The Lord said to Abraham:
“Leave your country, your family, and your relatives and go to the land that I will show you.” (Genesis 12:1, CEV)
God said to Moses:
“I have heard the cry of the people of Israel. I have seen how the Egyptians are oppressing them. Now, go! I am sending you to Pharaoh so that you can bring my people Israel out of Egypt.” (Exodus 3:9-10, GW)
And, as a result of Moses obeying God, Pharaoh (eventually) said to the Israelites:
“Get out, you and your Israelites! Leave my country; go and worship the Lord, as you asked.” (Exodus 12:31, GNT)
Later, God clarified the instructions for heading to the Promised Land:
“Leave this place, you and the people you brought out of Egypt, and go to the land that I promised to give to Abraham, Isaac, and Jacob and to their descendants.” (Exodus 33:1, GNT)
Jesus instructed:
“So, what if you are offering your gift at the altar and remember that someone has something against you? Leave your gift there and go make peace with that person. Then come and offer your gift.” (Matthew 5:23-24, ERV)
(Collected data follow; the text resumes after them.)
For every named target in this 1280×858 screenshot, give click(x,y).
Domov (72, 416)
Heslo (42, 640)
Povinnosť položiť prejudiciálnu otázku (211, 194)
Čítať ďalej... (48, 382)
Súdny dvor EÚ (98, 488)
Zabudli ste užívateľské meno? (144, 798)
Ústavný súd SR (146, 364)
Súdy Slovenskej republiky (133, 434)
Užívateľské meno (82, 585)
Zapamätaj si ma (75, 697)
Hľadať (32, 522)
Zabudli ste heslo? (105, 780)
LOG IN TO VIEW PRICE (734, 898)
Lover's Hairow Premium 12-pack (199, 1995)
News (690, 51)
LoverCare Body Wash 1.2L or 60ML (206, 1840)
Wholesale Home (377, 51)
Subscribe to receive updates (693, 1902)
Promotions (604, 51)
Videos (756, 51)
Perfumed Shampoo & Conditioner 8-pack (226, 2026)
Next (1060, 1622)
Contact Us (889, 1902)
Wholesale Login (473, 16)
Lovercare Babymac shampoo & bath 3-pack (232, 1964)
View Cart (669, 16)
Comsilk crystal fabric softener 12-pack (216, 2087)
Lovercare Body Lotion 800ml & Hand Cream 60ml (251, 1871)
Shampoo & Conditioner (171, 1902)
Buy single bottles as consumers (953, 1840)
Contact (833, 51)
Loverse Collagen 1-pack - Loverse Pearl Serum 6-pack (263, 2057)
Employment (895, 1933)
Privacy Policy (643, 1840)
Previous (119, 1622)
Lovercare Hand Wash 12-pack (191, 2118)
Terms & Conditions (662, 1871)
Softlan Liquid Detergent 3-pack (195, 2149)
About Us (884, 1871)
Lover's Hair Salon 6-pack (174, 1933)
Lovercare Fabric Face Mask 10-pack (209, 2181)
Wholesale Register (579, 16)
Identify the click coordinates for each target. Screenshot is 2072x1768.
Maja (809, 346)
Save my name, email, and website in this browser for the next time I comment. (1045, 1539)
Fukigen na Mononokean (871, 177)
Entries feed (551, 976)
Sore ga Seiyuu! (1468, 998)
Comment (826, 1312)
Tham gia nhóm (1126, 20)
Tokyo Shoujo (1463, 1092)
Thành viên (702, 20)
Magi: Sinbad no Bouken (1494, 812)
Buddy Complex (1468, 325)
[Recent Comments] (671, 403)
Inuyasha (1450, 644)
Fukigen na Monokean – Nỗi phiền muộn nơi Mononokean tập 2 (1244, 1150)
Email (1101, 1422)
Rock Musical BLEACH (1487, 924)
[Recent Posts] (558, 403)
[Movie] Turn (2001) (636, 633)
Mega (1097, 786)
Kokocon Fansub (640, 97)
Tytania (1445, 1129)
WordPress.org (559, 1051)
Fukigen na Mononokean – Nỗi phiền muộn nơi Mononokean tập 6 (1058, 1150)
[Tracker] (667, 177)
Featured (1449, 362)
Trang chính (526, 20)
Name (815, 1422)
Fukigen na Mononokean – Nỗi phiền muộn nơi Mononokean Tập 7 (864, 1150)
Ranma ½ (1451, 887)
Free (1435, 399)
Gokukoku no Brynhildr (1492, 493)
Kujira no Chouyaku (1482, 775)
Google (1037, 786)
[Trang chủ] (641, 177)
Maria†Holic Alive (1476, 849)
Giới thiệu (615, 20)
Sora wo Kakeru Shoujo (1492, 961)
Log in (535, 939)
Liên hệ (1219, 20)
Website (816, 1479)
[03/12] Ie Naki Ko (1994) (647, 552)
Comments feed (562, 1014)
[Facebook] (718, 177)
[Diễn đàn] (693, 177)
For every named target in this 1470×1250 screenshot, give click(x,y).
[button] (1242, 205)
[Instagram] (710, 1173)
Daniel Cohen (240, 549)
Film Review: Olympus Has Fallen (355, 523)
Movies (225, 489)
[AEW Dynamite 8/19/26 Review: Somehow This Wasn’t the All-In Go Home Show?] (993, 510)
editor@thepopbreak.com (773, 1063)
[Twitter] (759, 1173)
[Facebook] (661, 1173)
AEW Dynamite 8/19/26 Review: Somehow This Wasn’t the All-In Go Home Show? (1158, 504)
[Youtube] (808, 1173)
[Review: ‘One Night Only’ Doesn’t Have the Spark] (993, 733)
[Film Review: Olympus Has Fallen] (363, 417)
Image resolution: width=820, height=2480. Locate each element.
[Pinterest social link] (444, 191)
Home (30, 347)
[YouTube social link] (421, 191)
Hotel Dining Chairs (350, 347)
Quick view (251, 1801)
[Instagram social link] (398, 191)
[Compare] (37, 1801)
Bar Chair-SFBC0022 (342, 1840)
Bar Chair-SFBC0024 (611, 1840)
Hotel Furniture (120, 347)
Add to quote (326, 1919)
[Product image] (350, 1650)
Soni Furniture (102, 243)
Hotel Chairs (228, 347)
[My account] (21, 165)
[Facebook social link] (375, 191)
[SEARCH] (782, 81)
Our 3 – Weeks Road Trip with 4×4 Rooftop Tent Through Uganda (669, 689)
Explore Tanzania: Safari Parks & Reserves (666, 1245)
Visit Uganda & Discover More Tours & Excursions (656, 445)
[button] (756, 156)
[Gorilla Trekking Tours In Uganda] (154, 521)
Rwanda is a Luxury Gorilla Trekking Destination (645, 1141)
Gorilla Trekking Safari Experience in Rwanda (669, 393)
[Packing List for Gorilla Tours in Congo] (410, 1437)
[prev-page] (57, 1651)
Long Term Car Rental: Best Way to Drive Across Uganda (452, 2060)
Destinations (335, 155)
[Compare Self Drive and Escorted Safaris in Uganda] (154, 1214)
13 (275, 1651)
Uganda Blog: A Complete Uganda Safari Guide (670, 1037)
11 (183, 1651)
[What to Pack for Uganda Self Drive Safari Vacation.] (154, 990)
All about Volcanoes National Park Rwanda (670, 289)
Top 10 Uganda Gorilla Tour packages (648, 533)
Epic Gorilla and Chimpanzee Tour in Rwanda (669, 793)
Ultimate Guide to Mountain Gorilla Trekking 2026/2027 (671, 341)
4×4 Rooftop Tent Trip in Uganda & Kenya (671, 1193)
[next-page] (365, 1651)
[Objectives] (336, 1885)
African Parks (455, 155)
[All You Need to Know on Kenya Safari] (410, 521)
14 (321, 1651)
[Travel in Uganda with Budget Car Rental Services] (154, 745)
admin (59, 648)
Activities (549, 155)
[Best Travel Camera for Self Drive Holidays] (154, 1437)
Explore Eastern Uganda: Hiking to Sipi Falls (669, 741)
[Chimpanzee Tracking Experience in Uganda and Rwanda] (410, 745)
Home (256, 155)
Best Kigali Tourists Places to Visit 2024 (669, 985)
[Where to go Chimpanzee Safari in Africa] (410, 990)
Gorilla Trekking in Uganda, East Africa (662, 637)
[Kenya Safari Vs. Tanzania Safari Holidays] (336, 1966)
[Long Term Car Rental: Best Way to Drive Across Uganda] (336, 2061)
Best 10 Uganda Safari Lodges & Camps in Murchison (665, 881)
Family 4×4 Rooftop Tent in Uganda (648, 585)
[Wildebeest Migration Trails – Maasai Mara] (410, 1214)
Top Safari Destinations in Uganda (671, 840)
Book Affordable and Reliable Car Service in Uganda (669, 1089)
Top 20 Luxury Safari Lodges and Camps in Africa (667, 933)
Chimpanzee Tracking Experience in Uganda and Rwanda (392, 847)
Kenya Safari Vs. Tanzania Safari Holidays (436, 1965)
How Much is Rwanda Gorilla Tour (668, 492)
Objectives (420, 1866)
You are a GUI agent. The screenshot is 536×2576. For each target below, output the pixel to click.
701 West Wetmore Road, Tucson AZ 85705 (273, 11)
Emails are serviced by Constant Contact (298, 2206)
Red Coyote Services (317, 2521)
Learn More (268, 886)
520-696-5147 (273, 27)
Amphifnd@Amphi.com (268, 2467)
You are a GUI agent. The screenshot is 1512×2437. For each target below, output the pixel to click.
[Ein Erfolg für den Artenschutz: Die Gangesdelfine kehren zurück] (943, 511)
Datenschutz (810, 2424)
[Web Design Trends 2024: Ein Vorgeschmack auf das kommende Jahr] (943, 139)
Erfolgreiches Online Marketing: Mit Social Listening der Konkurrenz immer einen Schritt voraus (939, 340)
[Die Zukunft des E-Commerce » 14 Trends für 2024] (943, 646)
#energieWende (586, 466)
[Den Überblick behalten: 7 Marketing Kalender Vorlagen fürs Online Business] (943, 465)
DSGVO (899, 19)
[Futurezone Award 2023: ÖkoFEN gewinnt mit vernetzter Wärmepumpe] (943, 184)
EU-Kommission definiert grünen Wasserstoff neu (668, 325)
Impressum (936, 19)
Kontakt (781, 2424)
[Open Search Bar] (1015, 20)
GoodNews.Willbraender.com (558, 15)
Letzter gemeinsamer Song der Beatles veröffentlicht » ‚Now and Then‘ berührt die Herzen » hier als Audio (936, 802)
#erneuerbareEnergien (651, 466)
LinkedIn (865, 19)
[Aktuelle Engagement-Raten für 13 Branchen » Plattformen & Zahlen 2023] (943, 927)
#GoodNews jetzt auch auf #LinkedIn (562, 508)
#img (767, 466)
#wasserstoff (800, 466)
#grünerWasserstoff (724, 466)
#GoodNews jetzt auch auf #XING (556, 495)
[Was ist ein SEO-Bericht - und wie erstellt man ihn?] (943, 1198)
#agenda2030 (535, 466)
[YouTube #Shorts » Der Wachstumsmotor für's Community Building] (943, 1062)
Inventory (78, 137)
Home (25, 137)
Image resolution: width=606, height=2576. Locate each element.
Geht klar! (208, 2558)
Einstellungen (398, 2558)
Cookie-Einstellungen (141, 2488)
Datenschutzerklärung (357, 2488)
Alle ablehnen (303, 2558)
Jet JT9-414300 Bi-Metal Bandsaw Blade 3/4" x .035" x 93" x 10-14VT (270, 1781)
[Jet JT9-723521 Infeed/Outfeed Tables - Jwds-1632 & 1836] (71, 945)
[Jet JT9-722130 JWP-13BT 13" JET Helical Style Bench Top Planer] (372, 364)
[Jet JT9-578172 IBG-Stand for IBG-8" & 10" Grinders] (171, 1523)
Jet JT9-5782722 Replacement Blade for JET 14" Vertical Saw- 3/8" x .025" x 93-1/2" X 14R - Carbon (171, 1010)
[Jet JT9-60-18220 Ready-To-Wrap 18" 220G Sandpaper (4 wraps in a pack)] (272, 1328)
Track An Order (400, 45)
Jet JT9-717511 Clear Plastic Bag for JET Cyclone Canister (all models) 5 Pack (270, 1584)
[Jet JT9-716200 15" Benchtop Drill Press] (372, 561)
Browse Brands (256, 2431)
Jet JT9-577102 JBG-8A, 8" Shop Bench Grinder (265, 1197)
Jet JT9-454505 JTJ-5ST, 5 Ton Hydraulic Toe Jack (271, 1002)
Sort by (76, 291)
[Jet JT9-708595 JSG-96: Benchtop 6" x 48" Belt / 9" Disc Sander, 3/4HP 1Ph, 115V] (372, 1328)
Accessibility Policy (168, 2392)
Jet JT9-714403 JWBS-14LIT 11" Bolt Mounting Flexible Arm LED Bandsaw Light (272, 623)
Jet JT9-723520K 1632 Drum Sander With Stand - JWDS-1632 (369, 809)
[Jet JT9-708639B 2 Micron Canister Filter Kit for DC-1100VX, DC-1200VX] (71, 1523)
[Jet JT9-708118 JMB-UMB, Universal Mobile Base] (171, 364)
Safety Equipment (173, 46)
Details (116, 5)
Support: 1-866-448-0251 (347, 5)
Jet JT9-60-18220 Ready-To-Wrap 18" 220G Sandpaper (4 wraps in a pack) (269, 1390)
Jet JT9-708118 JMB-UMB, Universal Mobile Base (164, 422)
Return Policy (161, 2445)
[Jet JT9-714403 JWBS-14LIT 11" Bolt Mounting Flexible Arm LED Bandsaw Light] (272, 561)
Jesus said to his disciples:
“All authority in heaven and on earth has been given to me. Therefore go and make disciples of all nations, baptizing them in the name of the Father and of the Son and of the Holy Spirit, and teaching them to obey everything I have commanded you. And surely I am with you always, to the very end of the age.” (Matthew 28:18-20, NIV)
Why does God repeatedly tell us to leave and go? Because we tend to hunker down in our entrenched ways of bigotry and idolatry, which are the fodder for human violence, and refuse to see other people created in the image and likeness of God.
Leaving and going opens us to the possibility of connection, and thus, love. And love is the heat source which melts the polar ice cap of hate and violence.
Almighty Father, who gave your only Son to die for our sins and to rise for our justification: Give me grace to leave malice and wickedness behind, so that I may go and serve you in truth and holiness, through Jesus Christ, your Son, my Lord, who lives and reigns with you and the Holy Spirit, one God, now and forever. Amen.